Under the settlement, Volkswagen agreed to spend up to $10.03 billion on the buybacks and owner compensation and $4.7 billion on programs to offset excess emissions and boost zero-emission vehicle infrastructure and other clean vehicle projects.
“Final approval of the 2.0-liter TDI settlement is an important milestone in our journey to making things right in the United States, and we appreciate the efforts of all parties involved in this process," Hinrich Woebcken, CEO of Volkswagen Group of America, said in a statement on Tuesday.
"Volkswagen is committed to ensuring that the program is now carried out as seamlessly as possible for our affected customers and has devoted significant resources and personnel to making their experience a positive one,” he said.
The affected vehicles emit up to 40 times legally allowable pollution levels. Volkswagen may also be allowed to repair vehicles if regulators approve fixes.
In total, Volkswagen has agreed to date to spend up to $16.5 billion in connection with the diesel-emissions scandal, including payments to dealers, states and attorneys for owners. The scandal rattled VW's global business, harmed its reputation and prompted the ouster of CEO Martin Winterkorn a year ago.
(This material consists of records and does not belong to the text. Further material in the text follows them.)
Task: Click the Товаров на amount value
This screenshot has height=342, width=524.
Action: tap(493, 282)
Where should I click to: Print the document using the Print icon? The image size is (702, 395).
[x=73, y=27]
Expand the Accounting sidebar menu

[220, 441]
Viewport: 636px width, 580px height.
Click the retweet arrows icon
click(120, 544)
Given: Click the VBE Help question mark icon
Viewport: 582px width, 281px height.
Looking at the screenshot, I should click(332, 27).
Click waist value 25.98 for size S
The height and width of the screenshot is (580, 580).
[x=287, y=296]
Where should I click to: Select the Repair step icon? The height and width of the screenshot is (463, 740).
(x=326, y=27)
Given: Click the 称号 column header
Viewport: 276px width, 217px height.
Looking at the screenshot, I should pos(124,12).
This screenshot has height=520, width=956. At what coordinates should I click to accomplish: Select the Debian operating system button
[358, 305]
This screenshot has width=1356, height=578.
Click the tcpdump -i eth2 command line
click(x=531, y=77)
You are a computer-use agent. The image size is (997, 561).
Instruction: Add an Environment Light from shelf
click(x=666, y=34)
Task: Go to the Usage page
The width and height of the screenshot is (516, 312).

The automaker still faces billions more in costs to address 85,000 polluting 3.0-liter vehicles and U.S. Justice Department fines for violating clean air laws. It also faces lawsuits from at least 16 U.S. states for additional claims that could hike the company's overall costs.
Breyer turned away objections from owners who thought the settlement did not provide enough money, saying the agreement "adequately and fairly compensates" owners. In addition to the pre-scandal "trade in" value of the vehicle, owners will also receive $5,100 to $10,000 in additional compensation.
"Given the risks of prolonged litigation, the immediate settlement of this matter is far preferable," Breyer wrote.
Volkswagen agreed to make up to $1.21 billion in payments to 652 U.S. VW brand dealers and $600 million to 44 U.S. states to address some state claims.
To date, nearly 340,000 owners have registered to take part in the settlement, and only about 3,500 owners have opted out. Volkswagen must fix or buy back 85 percent of the 475,000 vehicles under the agreement within two years or face additional costs.
Under the Justice Department agreement, VW will provide $2 billion over 10 years to fund programs to promote construction of electric vehicle charging infrastructure, development of zero-emission ride-sharing fleets and other efforts to boost sales of cars that do not burn petroleum.
VW also agreed to put up $2.7 billion over three years to enable government agencies and agencies on Native American tribal lands to replace old buses or to fund infrastructure to reduce diesel emissions and award states about $600 million.
Volkswagen spokeswoman Jeannine Ginivan said the automaker expects to begin buying back vehicles in mid-November. The automaker has hired 900 people, including one to be stationed at each dealership, to handle buybacks.